| What the task requires |
Resume the Blade Runner 2049 review below and continue it from its last sentence.

| Document text |
################
Blade Runner 2049: Film Review
Cast: Ryan Gosling, Harrison Ford, Ana de Armas, Robin Wright, Jared Leto, Sylvia Hoeks
Director: Denis Villeneuve
"Drunk on the memory of perfection."
A line uttered late in the piece of Arrival and Incendies director Denis Villeneuve's 35 years-in-the-making Blade Runner sequel seems to typify everything the follow up to the Ridley Scott helmed sequel has to live up to.
It's an almost insurmountable task that Blade Runner 2049 has ahead of it, given the lasting legacy Scott's first film laid down in cinema lore.
But Canadian director Denis Villeneuve pretty much nails it here, imbuing his film with both the DNA traces of the first and degrees of its own identity. (Ironic for a film about replicants and arguments over who was the original and who was not, some may say.)
The story (such as it is) follows Ryan Gosling's cop K, a Blade Runner who is pulled into a conspiracy which could threaten the relationship between synths and humans after a discovery that his boss (an icy Robin Wright) orders him to shutdown.
It's hard to divulge much more of the plot due to Villeneuve's on screen plea before the film to withhold spoilers to preserve the experience for those coming into it.
And given how much of a career he's made of the journey and of enigmas (see Arrival, Enemy as prime examples) it's perhaps best to respect that.
Needless to say whereas the first Blade Runner centred on a quest for identity and a nagging discussion of self and self-awareness as it was pulled from Philip K Dick's Do Androids Dream of Electric Sheep?, the latest can't quite live up to the mysteries that preceded it.
But it comes damn near close, thanks to a self-referential riff on the first, the latest a story of sacrifice and of memory, and a film of tone and visuals up there with the best of the Villeneuve and Roger Deakins partnership.
################
| Information shown |

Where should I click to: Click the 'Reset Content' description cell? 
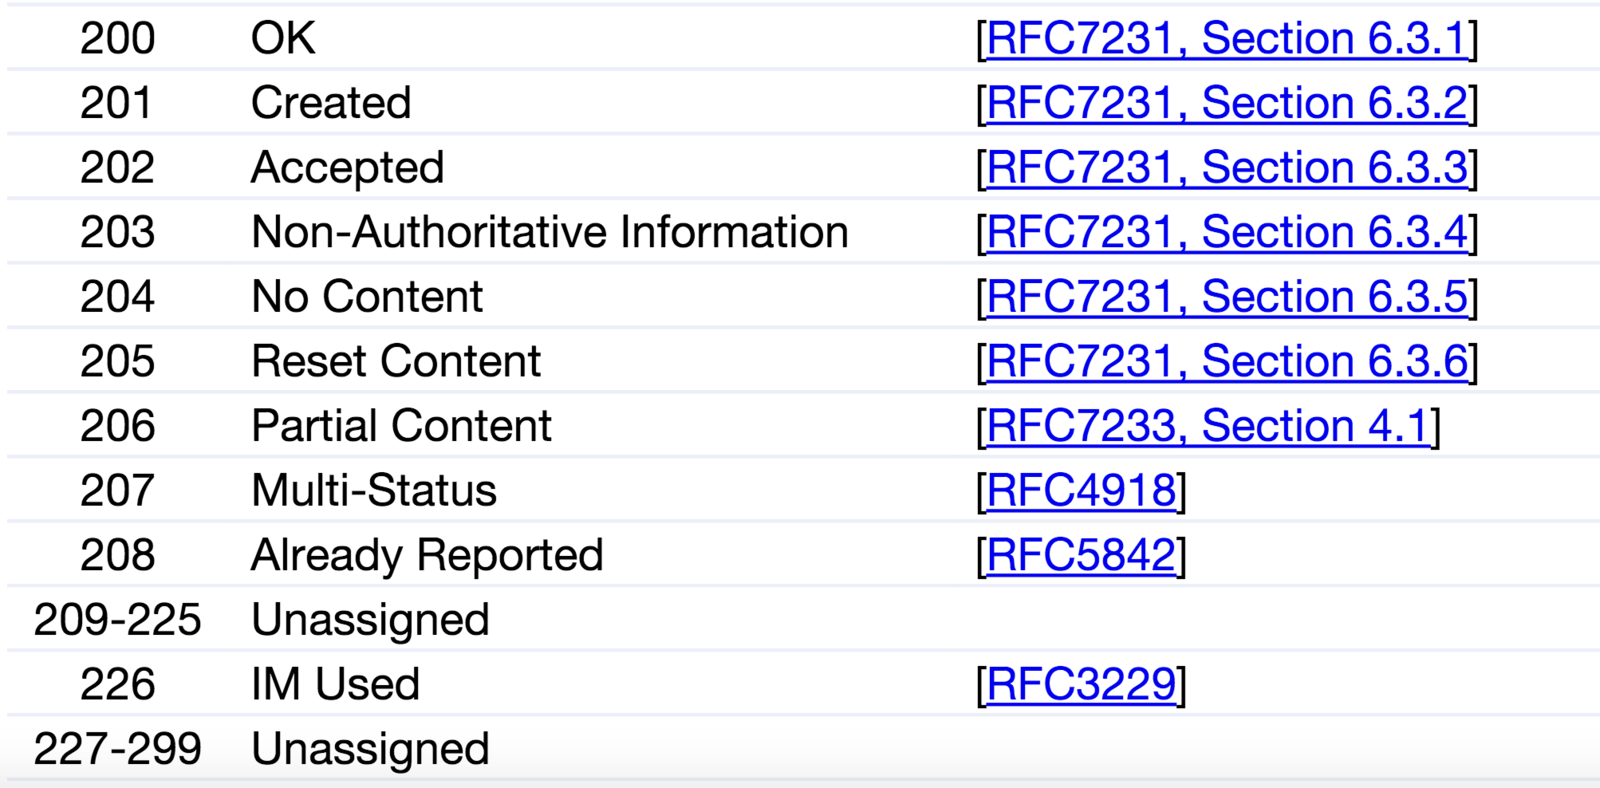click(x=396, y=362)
################
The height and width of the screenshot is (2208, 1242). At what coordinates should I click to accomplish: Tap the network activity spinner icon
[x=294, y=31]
################
| Reply to the task |
Visually, the grime of the city sings out in terms of scope - and it's a darker, grittier cityscape than one last glimpsed in Weta's work on Ghost In The Shell, a dystopian depressingly tech-scattered world filled with sexualised holograms and copious Sony product placement. But its aesthetics are perfectly in keeping with the film's desire to be oh-so-pretty and depressing simultaneously.
As the puzzles within twist and reconfigure, the languid pace of the script by Logan's Michael Green and returning writer Hampton Fancher gives the film the enigmatic sheen it so desires to bathe in as it heads inexorably towards its destination. Themes of sacrifice, memory, creation and once again, identity reconvene into a relatively rich noir-esque story.
Gosling is more than a match for Ford's original is-he-or-isn't-he Deckard; relatively emotionless but showing cracks here and there, Gosling's K is a protagonist worthy of the successor. And Ford's grizzled Deckard gives the actor a welcome depth not glimpsed for years.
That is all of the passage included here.